Become exhausting in France, I needed new impetus. I went to Transsylvania, where I was not before, even if my mother was born in Nagyvárad. I wanted to go West, so Transsylvania did not attracted me. Before 1990 I was prohibited to travel to the West because my family members were ’dissidents’.
I wove all what is in the Nature: wheat fields, spring meadow, birds, trees, flexures of rocks, volcano. For the Millennium I made the strongest tree of my life, with huge and dense roots. I started to look for the roots of thousand years. I met the country of Balázs Orbán, the beautiful scenery, history of Transsylvania and the Székely Land,
Sándor Körösi-Csoma started on foot to the faraway East, amidst hard deprivations. He learned 17 languages in order to find evidence of our origins in ancient writings. He left an extraordenary life-work: the first Tibetian-English dictionary, little paid by England. His sacrifice of live has not fructifying: he died before finishing. He is an eternal idol of the human greatness.

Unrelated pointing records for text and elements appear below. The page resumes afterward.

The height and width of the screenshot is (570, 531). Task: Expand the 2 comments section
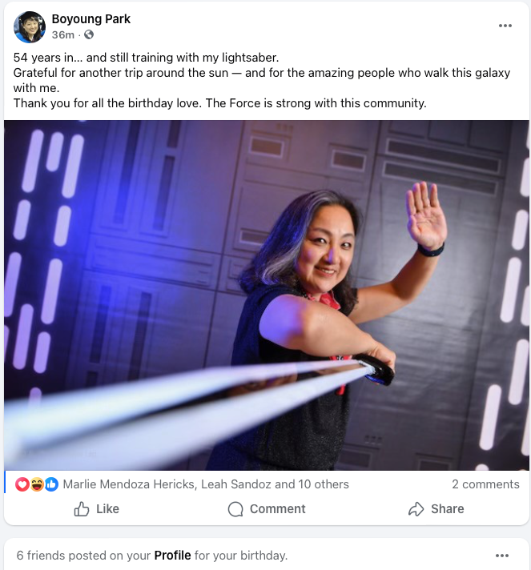click(x=485, y=484)
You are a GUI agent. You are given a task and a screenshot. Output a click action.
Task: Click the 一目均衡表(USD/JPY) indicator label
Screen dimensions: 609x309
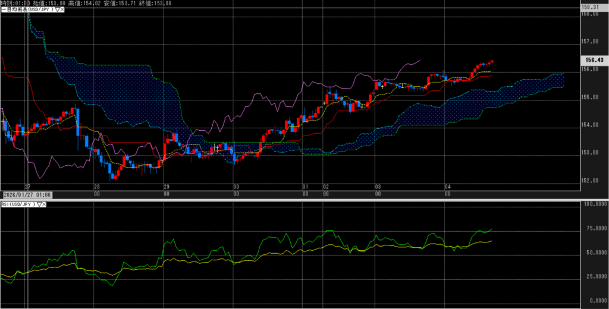(x=27, y=11)
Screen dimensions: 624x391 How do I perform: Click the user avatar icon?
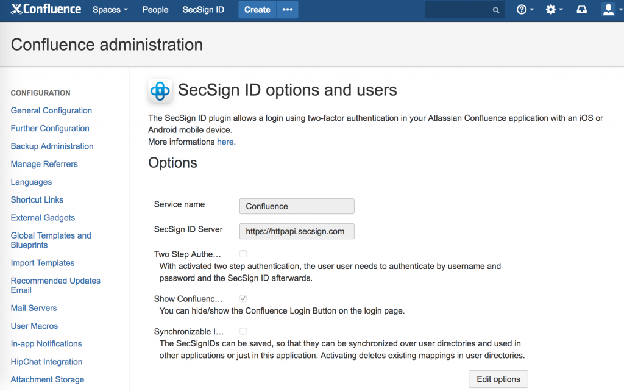coord(608,9)
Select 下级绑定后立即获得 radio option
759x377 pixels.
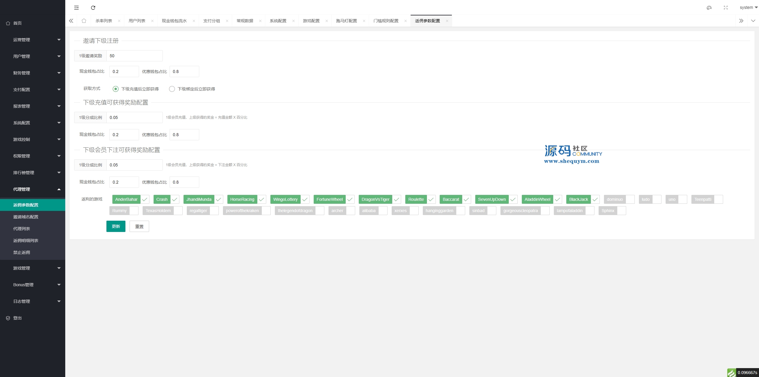pyautogui.click(x=172, y=89)
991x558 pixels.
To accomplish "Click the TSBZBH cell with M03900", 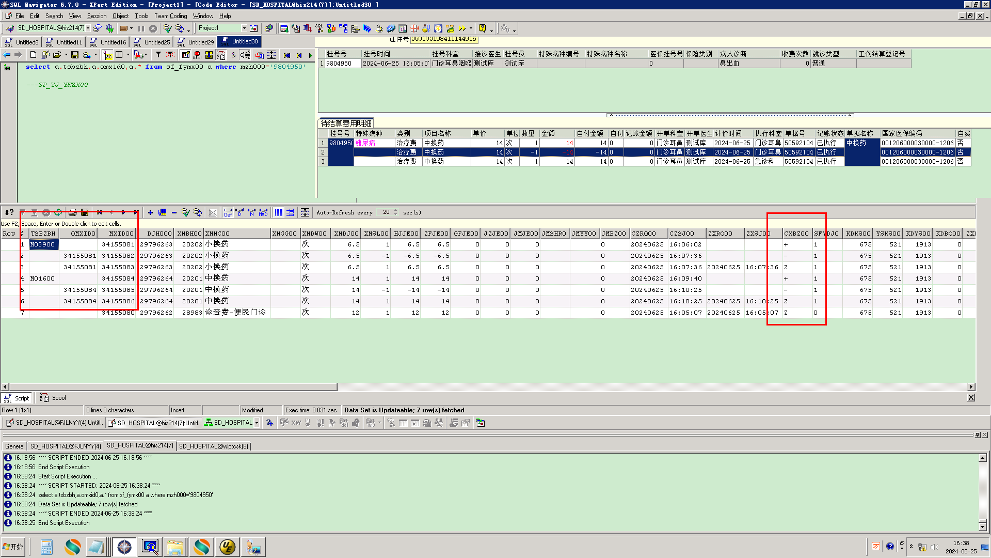I will tap(43, 244).
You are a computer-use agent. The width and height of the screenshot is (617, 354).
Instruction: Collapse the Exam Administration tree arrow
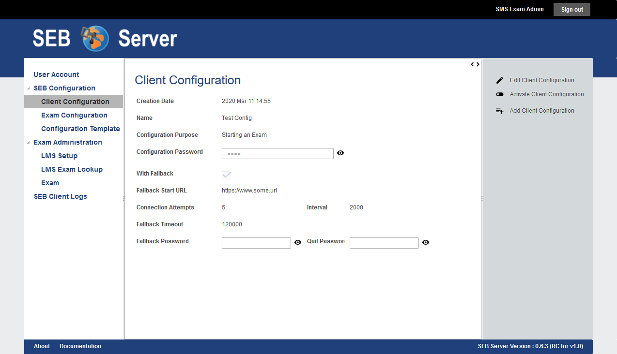click(29, 143)
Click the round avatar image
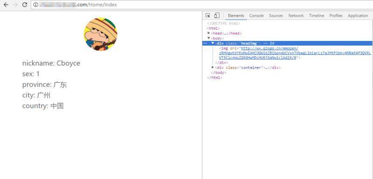 (101, 34)
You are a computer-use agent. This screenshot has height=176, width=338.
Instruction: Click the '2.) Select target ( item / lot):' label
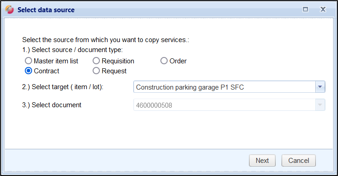(63, 87)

I made a pilgrimage to his birthplace as well as to his resting place. I created Székely gates and wooden head-markers for his memory and for the memory of our ancestors. News on these objects have got around, and, on the occasion of the 170th anniversary of his death, an exhibition will be made again in India, this time in Calcutta. We will inaugurate a new ornamental urn at his headstone in Darjeeling.
I am working always with hemp. This is a hard and rigid material. I weave in a traditional way, on loom, but my objects could not be called for gobelin, rather textile-relief or statuesque textiles.

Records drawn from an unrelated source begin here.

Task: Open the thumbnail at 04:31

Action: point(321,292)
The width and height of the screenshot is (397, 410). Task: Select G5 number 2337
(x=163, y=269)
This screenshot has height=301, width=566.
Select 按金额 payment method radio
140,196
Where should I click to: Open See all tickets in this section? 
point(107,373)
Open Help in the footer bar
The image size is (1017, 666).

Recently I wove spatial textiles. „Wooden” headmarkers were made on the loom as huge blueprints. I weave using silver-plated iron forks. I got them from a flea-market, although thin and strong, I made eight wore out, however.
As I think, in the art early success is never good. I was even inspired by arduous conditions and obstacles. We have been six, living on the sole teacher’s salary of my father .Yet, all we had. We were happy. Growing out, I have thought a lot on it, it gave me a great strength in the difficulties. I more observe the tiny miracles. How the green of moss is blooming on the barren rocks. How the pricky chestnut shell protects the shiny seed.
I graduated as a ceramist at the high school. Maybe that is why my textiles became spatial ones. I applied to the university for the ceramic major, but my papers were misplaced, so I matriculated as textile major. I showed my first weaving to nobody. It had to be square, but succeeded to be quadruplane totally. By a special providence, I learned to weave ”normally” first, then I became “strange” using three dimensions.